→ Document:
▽
Open valassi opened 3 years ago
A few interesting links about this issue
That's interesting, I have some connections to UK ARM company and HPC centers. Let's discuss next time.
Hi @roiser I dump here a few comments, which wer etriggered by your PR #421 but go beyond that. (This even goes beyond ARM so maybe I should open a new issue, but it is easier to discuss it here).
Until now, before your PR #421 for mac M1 ARMv8, we had only two types of SIMD:
The important points here in what I designed are two
The patch I added for Power9 is quite ugly, but that's what it is. Since Power9 has no SSE4, but the logic of the code internally depends on -D__SSE4_2__, in the Makefile I am simply adding this flag for Power9 if AVX=sse4 is set https://github.com/madgraph5/madgraph4gpu/blob/898e8b4c98356c5e31b8bd4755b9f8cdd8d98865/epochX/cudacpp/ee_mumu/SubProcesses/Makefile#L216
Your patch in PR #421 is using a different (probably better) logic: instead of relying on the SSE4 defines, the code internally looks for the __ARM_NEON__ defines, which are proper to ARM v8 (I guess on any ARM, not only on Mac M1), https://github.com/madgraph5/madgraph4gpu/blob/02c26af4f0554e05c67eab2fa78169eac62ddf04/epochX/cudacpp/gg_tt/src/mgOnGpuConfig.h#L146
The problem I have with this are two
As briefly mentioned above, I think that eventually it would probably be better to stop relying on the Intel specific defines, and introduce MG-specific defines for 'none', 'sse4', 'avx2', '512y' and '512z' (and even these names could be changes as they are the Intel namess, but I have a huge amount of scripts and logs with them, and it may be easier to stay with them). Note by the way that there is already a MG-specific define: using only gcc native flags and defines, it is impossible to distinguish between 512y and 512z, because actually the difference is in the MG code (use 4 or 8 doubles per fptype_v), and this is handled with the MG-specific -DMGONGPU_PVW512.
About the fact that ARM_NEON is currently always defined, I have done some investigations, eg using
echo | c++ -E -dM -
echo | c++ -v -E -
which are the default settings. I think that one option would be using these two sets of flags, if we wanted to disable ARM_NEON by modifying CXXFLAGS:
echo | c++ -E -dM - -march=armv8.3a
echo | c++ -v -E - -march=armv8.3a
echo | c++ -E -dM - -march=armv8.3a+nosimd
echo | c++ -v -E - -march=armv8.3a+nosimd
These are actually documented under gcc flags, even if c++ is clang here (not armclang): https://gcc.gnu.org/onlinedocs/gcc/ARM-Options.html This may be useful later for ARMv9 (which was the original point of this #221).
△
→ Task requirements: Reproduce the thread above from "Hi @roiser I" to "discuss it here).", changing "comments" to "notes".

→ Dataset content:
▽
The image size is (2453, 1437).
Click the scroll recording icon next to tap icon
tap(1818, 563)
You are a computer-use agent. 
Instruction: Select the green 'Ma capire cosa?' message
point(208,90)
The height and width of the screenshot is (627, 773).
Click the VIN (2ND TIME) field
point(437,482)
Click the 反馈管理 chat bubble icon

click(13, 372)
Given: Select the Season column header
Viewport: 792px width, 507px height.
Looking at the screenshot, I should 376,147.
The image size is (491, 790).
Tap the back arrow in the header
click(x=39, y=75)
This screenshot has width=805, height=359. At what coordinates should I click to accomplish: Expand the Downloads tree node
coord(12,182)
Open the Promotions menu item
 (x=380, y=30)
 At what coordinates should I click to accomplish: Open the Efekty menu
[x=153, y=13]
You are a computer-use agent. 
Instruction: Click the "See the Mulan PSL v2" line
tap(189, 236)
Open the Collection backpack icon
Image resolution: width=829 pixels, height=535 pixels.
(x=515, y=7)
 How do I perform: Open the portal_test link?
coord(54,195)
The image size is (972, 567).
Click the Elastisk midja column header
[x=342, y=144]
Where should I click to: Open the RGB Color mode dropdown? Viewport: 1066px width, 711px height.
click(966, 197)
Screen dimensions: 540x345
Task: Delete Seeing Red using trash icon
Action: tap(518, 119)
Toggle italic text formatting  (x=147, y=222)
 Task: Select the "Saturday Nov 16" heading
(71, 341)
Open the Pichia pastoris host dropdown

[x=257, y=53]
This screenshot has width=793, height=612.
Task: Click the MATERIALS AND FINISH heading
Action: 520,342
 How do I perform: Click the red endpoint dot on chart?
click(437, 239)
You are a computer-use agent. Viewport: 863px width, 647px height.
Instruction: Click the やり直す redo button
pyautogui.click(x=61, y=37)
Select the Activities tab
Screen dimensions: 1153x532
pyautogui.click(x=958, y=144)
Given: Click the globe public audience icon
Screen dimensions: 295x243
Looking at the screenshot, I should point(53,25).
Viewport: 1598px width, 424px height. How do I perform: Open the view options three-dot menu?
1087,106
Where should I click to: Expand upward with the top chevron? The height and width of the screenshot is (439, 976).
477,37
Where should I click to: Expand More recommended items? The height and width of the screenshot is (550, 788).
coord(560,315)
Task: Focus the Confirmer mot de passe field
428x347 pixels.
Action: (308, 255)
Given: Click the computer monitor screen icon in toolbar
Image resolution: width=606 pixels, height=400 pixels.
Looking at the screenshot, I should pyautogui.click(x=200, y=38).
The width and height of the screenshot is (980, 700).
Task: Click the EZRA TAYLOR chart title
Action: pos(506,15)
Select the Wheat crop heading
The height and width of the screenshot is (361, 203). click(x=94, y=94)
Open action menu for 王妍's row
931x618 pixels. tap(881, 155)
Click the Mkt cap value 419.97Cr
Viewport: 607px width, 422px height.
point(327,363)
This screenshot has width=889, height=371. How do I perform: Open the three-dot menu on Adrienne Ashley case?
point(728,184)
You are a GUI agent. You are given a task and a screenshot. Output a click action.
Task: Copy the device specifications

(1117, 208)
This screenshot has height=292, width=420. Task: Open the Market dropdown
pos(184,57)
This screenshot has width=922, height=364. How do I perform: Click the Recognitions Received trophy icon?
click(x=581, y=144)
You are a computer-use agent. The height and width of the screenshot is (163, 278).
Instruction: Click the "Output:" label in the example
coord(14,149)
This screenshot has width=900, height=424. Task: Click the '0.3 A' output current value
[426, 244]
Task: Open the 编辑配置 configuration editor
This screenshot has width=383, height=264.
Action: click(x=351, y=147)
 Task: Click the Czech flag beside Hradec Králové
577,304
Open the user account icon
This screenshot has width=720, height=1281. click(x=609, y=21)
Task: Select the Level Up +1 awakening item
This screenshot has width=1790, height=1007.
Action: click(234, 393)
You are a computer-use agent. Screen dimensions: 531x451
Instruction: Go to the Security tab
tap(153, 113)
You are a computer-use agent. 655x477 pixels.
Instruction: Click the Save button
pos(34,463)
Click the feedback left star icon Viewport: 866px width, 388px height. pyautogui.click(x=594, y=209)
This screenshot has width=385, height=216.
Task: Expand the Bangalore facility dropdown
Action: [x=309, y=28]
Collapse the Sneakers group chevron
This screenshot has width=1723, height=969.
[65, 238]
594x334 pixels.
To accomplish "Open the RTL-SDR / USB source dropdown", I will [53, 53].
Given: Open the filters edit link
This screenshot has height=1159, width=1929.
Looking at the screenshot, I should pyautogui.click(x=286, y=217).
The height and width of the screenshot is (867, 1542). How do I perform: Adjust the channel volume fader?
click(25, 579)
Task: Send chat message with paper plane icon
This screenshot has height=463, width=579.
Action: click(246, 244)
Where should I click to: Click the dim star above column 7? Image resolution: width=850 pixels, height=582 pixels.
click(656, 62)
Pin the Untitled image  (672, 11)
△
→ Solution to this exercise:
Hi @roiser I dump here a few notes, which wer etriggered by your PR #421 but go beyond that. (This even goes beyond ARM so maybe I should open a new issue, but it is easier to discuss it here).